Ungarn wirft Deutschlands Botschafterin Julia Gross Einmischung in interne Angelegenheiten vor. Die Äußerungen der Diplomatin lösen diplomatische Verstimmungen aus.

Nach Berichten über kritische Äußerungen zum Vorgehen der ungarischen Regierung hat Ungarn die deutsche Botschafterin in Budapest einbestellt. Julia Gross habe sich auf eine „schwerwiegende“ Art und Weise in interne ungarische Angelegenheiten eingemischt, teilte der ungarische Außenminister Peter Szijjarto am Donnerstag im Onlinedienst Facebook mit.

„Wir erwarten von den Botschaftern, die in unserem Land dienen, in allen Fällen Respekt. Daher sind die Äußerungen der Botschafterin absolut unakzeptabel“, fügte er hinzu.

Grund für den Schritt seien Äußerungen der Diplomatin, Ungarn untergrabe das Vertrauen in seine EU- und Nato-Partner. Dies sei „inakzeptabel“ und ein Angriff auf die Souveränität Ungarns, sagte Szijjarto. Die Äußerungen fielen in einer Rede, die die Botschafterin am Mittwochabend zum Tag der Deutschen Einheit hielt. Es gebe eine „ganze Serie von Vorfällen, Theorien, Maßnahmen und Provokationen, die (…) Zweifel an der Vertrauenswürdigkeit Ungarns aufkommen lassen“, sagte sie laut ungarischen Medienberichten.STERN PAID Kommentar Wahl Ungarn 11.50

Kritik an Viktor Orbans Vorgehen

Gross kritisierte den Berichten zufolge vor allem die Reisen des ungarischen Regierungschefs Viktor Orban in die Ukraine, Russland, China und die USA, die Orban selbst als „Friedensmission“ bezeichnet hatte. Der Premier hatte mit seiner Reise gleich zu Beginn der ungarischen Ratspräsidentschaft am 1. Juli die EU-Partner massiv verärgert. Orban traf neben dem russischen Präsidenten Wladimir Putin und Ex-US-Präsident Donald Trump auch den chinesischen Staatschef Xi Jinping.

Gross soll zudem Ungarns Blockade der Aufnahme Finnlands und Schwedens in die Nato als „Farce“ bezeichnet haben. Sie gehe davon aus, dass sich die ungarischen Wähler unabhängig von ihrer politischen Überzeugung zunehmend fragten, inwieweit ihre Regierung noch ihren Interessen diene und ihr Leben verbessere, sagte die Botschafterin den Berichten zufolge weiter.
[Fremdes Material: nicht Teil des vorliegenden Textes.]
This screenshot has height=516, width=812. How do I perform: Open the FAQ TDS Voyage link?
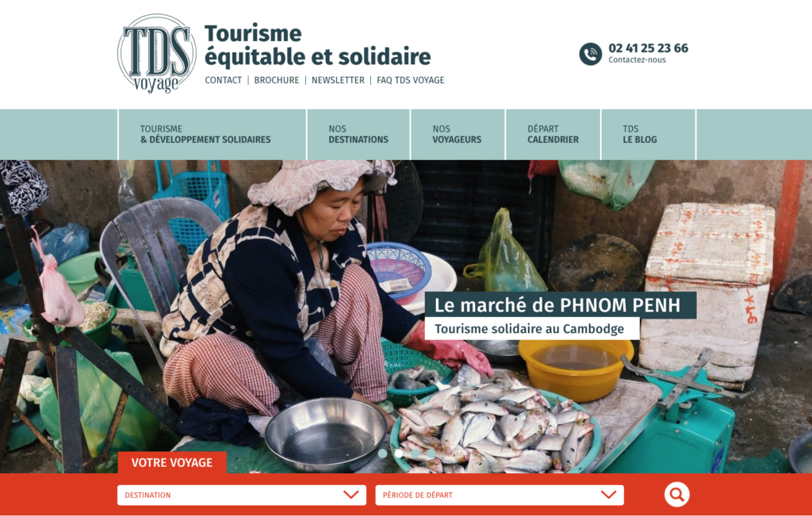pos(411,80)
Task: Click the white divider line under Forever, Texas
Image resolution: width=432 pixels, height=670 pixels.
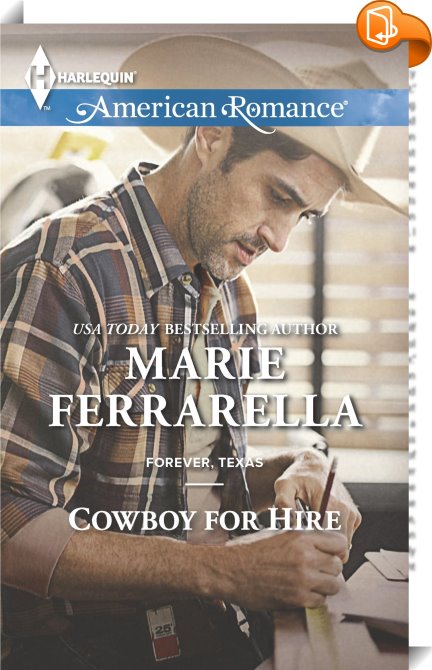Action: tap(205, 484)

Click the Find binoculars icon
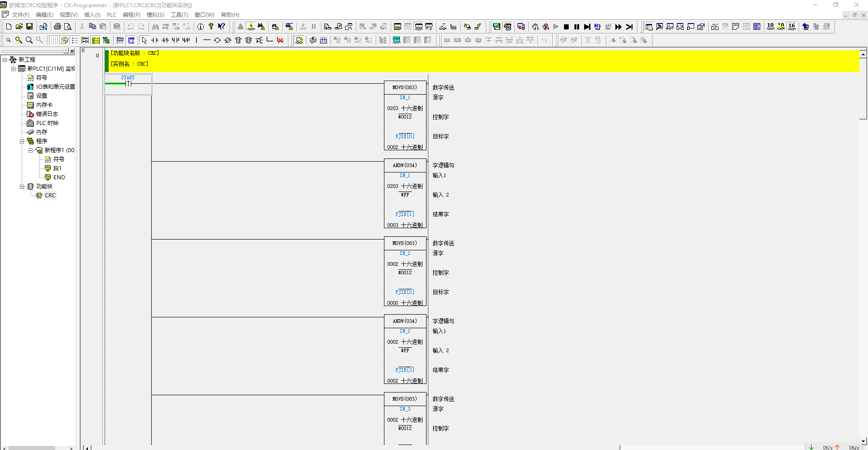click(155, 27)
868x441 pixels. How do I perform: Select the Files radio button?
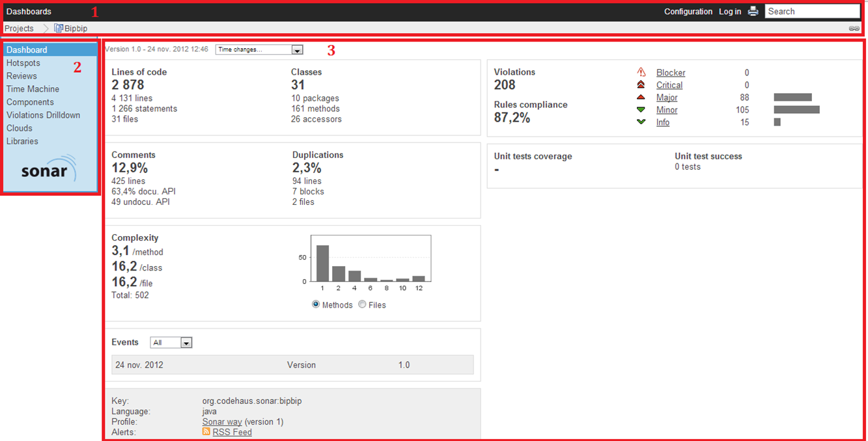click(362, 304)
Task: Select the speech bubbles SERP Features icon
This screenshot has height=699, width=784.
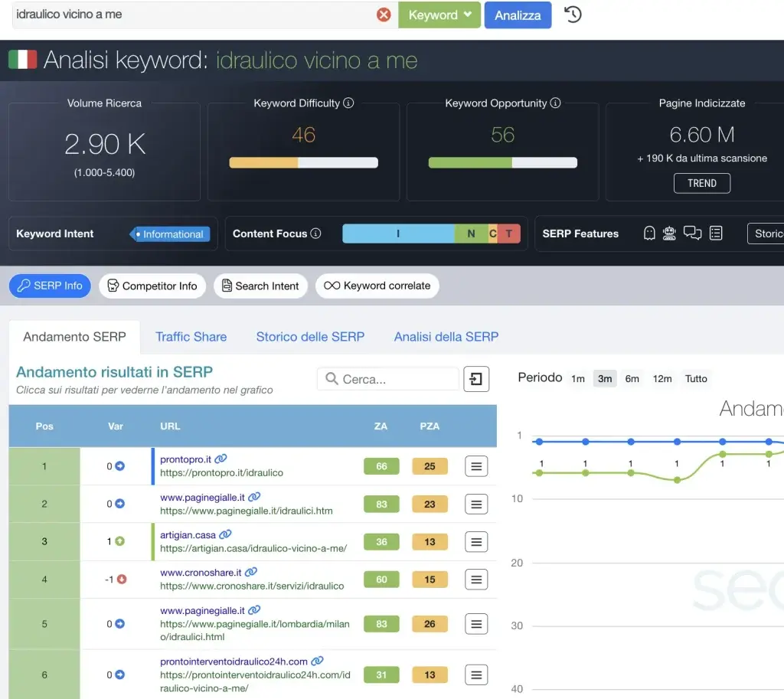Action: click(x=692, y=233)
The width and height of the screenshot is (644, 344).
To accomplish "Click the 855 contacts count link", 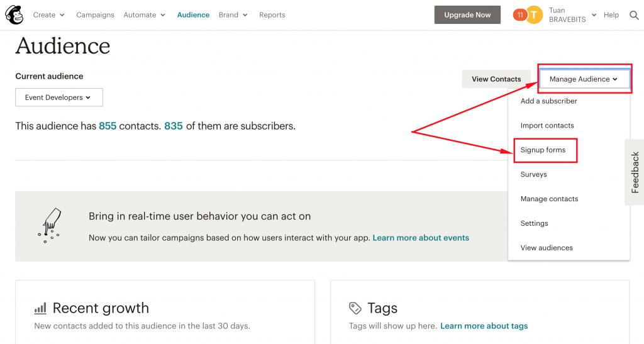I will [x=108, y=126].
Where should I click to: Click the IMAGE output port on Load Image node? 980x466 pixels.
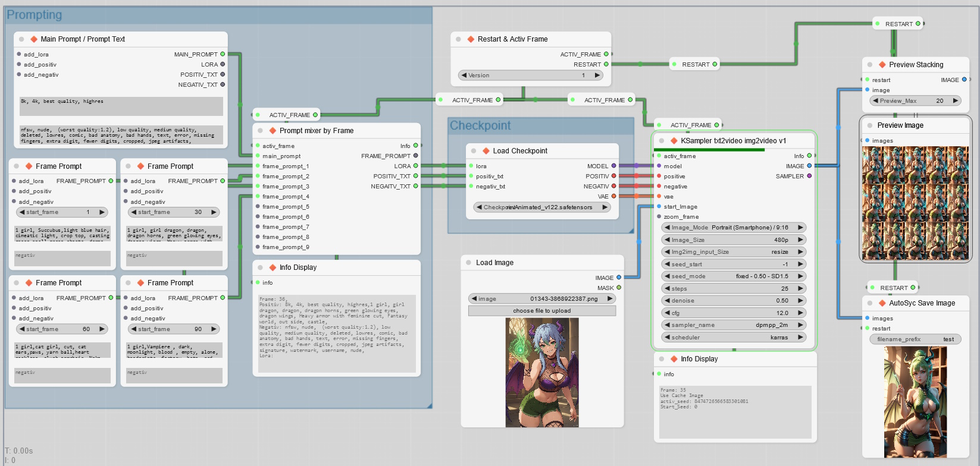(619, 278)
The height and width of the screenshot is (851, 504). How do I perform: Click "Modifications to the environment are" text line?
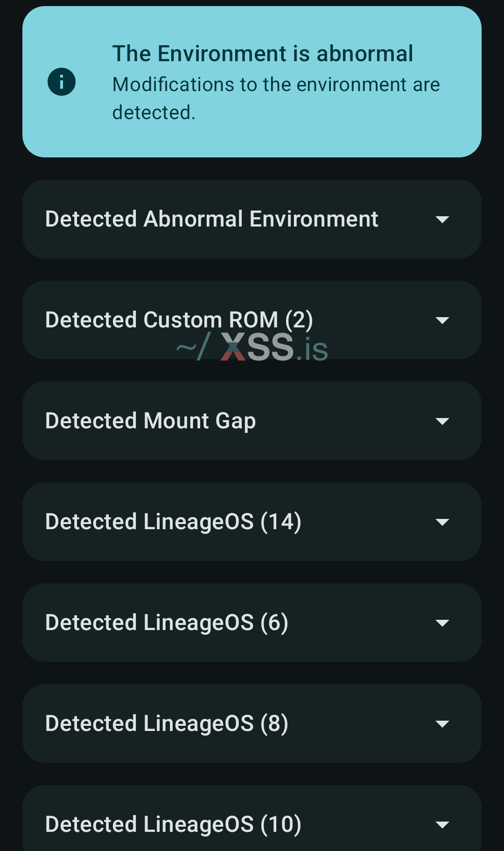(x=276, y=85)
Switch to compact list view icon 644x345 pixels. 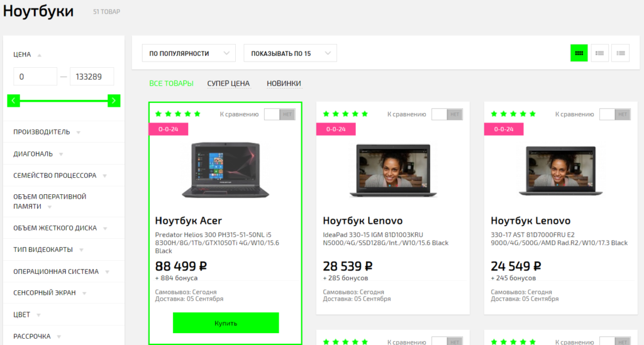620,53
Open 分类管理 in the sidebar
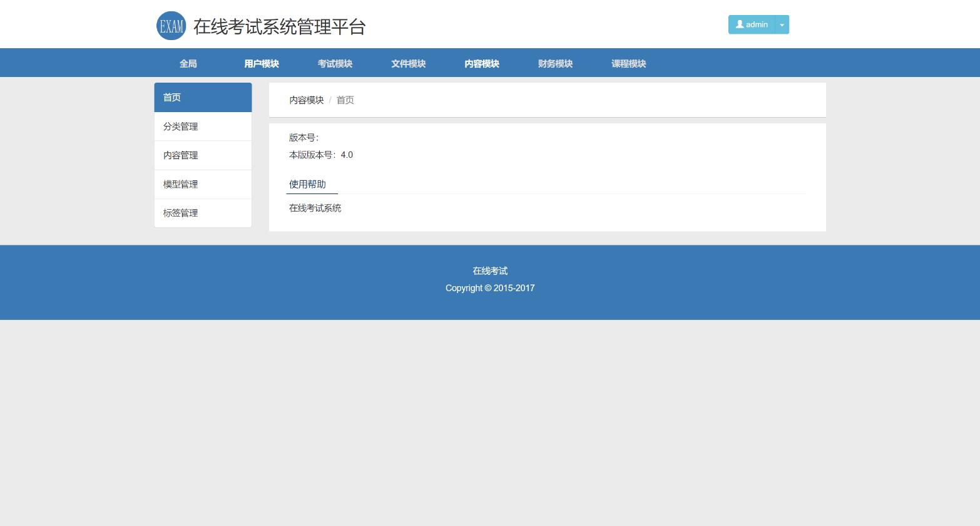This screenshot has height=526, width=980. [203, 126]
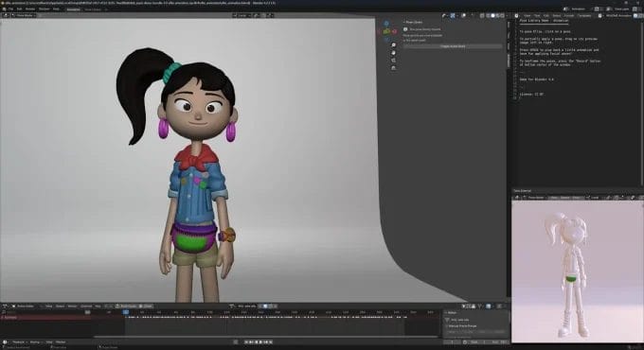644x350 pixels.
Task: Toggle the camera view icon
Action: coord(393,61)
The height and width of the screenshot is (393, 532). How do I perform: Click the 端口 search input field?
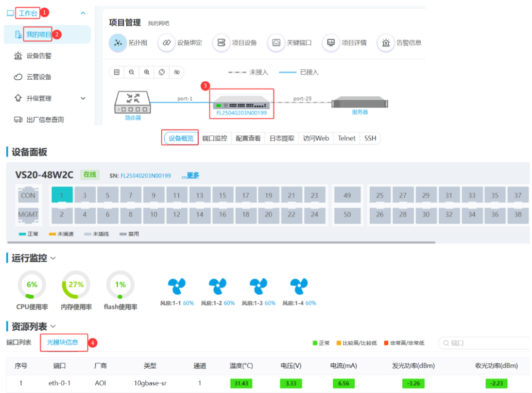pos(486,343)
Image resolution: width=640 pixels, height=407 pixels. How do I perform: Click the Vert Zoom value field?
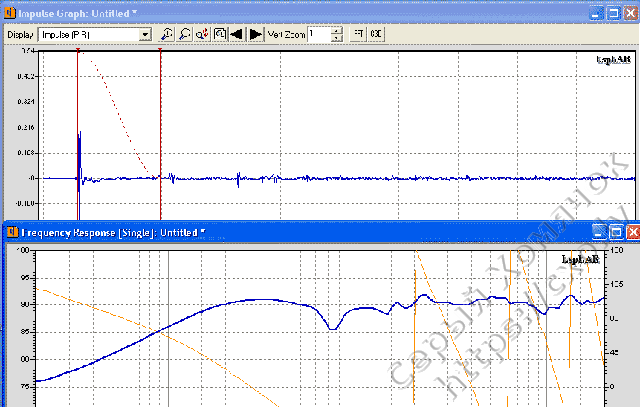pyautogui.click(x=319, y=34)
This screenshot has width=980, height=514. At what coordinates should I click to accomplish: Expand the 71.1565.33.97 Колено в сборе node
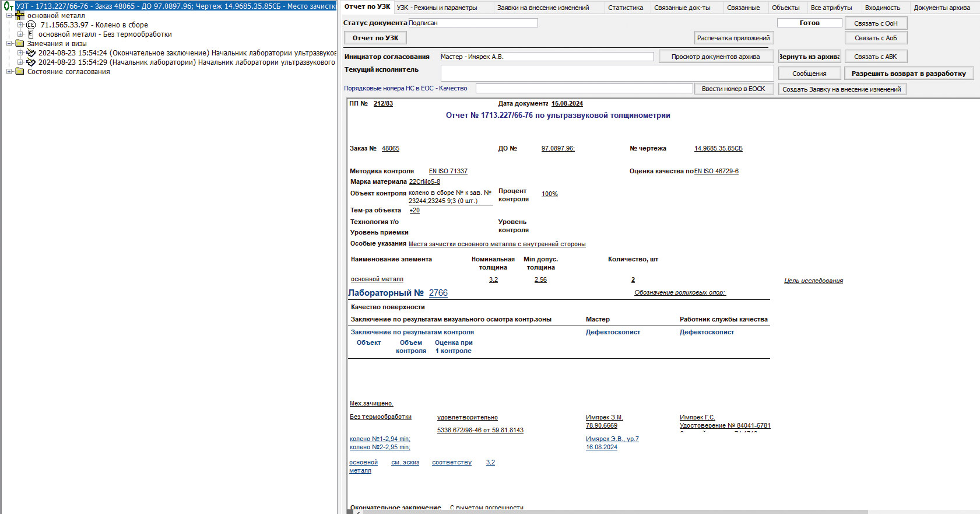[x=20, y=25]
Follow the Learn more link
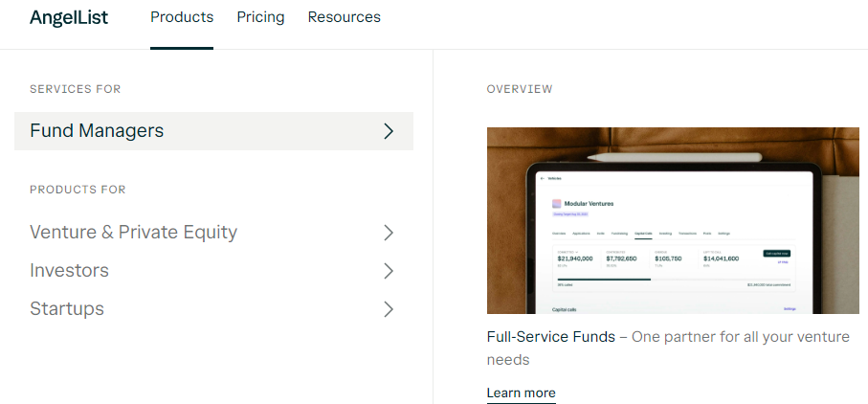The height and width of the screenshot is (404, 868). (521, 393)
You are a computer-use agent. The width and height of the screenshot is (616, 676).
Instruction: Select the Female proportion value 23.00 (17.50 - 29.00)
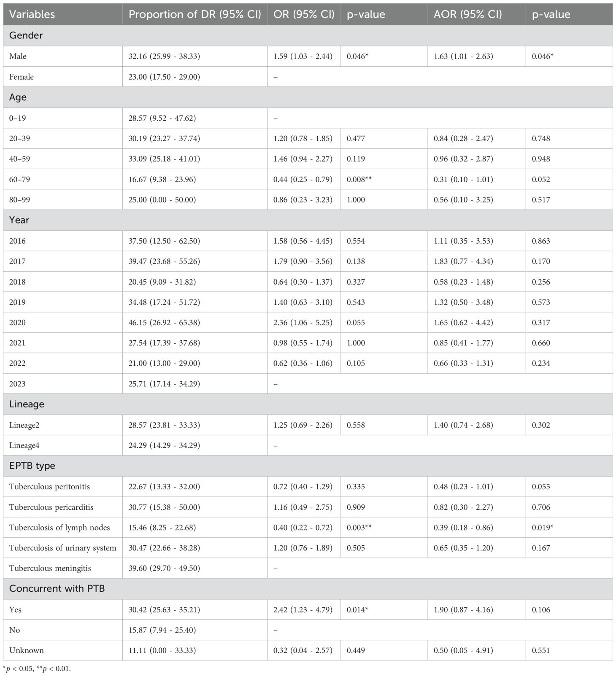(x=164, y=77)
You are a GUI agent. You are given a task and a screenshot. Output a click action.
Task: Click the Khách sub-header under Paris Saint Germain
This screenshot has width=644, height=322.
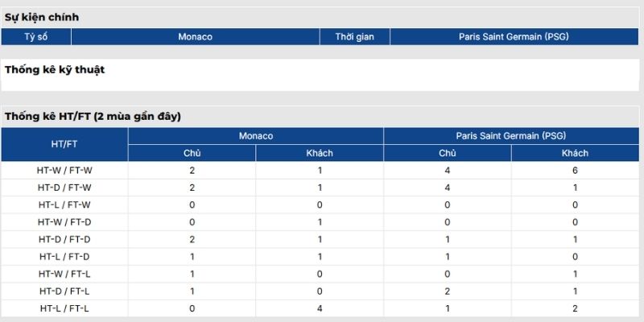575,153
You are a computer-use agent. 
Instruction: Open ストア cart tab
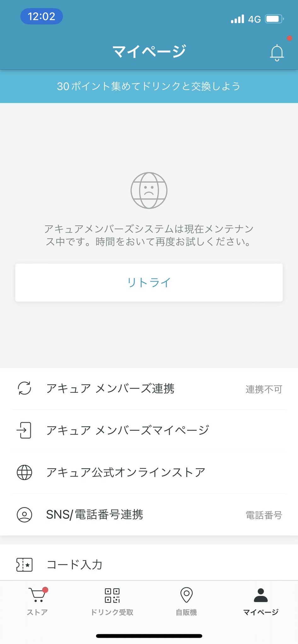(37, 602)
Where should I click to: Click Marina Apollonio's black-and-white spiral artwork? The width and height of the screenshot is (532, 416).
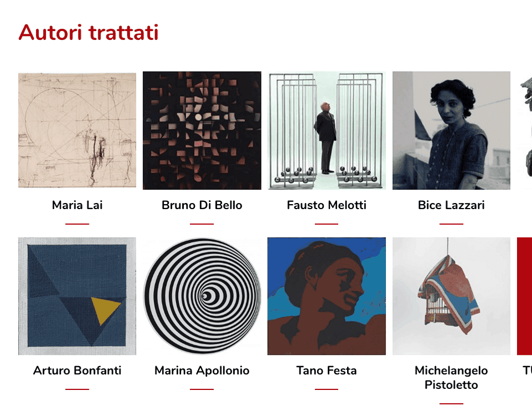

„Ungarn befindet sich auf einem Weg, der es von seinen Freunden entfernt“, sagte Gross dabei vor Diplomaten und Vertretern von Nicht-Regierungsorganisationen. Ranghohe ungarische Regierungsvertreter waren bei der Rede nicht anwesend.

Schon länger Spannungen zwischen Deutschland und Ungarn

Bereits im Juli war die ungarische Absage eines Besuchs von Außenministerin Annalena Baerbock (Grüne) in Budapest als Ausdruck der Spannungen zwischen Berlin und Budapest gewertet worden.

Ungarn hat derzeit die EU-Ratspräsidentschaft inne, doch die rechtspopulistische Regierung in Budapest agiert weitgehend isoliert. Mehrfach verzögerte Ungarn Hilfszahlungen an die Ukraine. Auch bei der EU-Kommission steht Orban wegen Verstößen gegen die Rechtsstaatlichkeit im Umgang mit Justiz, Wissenschaft und Medien in der Kritik. Erst am Donnerstag hatte die Brüsseler Behörde das Land deshalb erneut vor dem Europäischen Gerichtshof verklagt.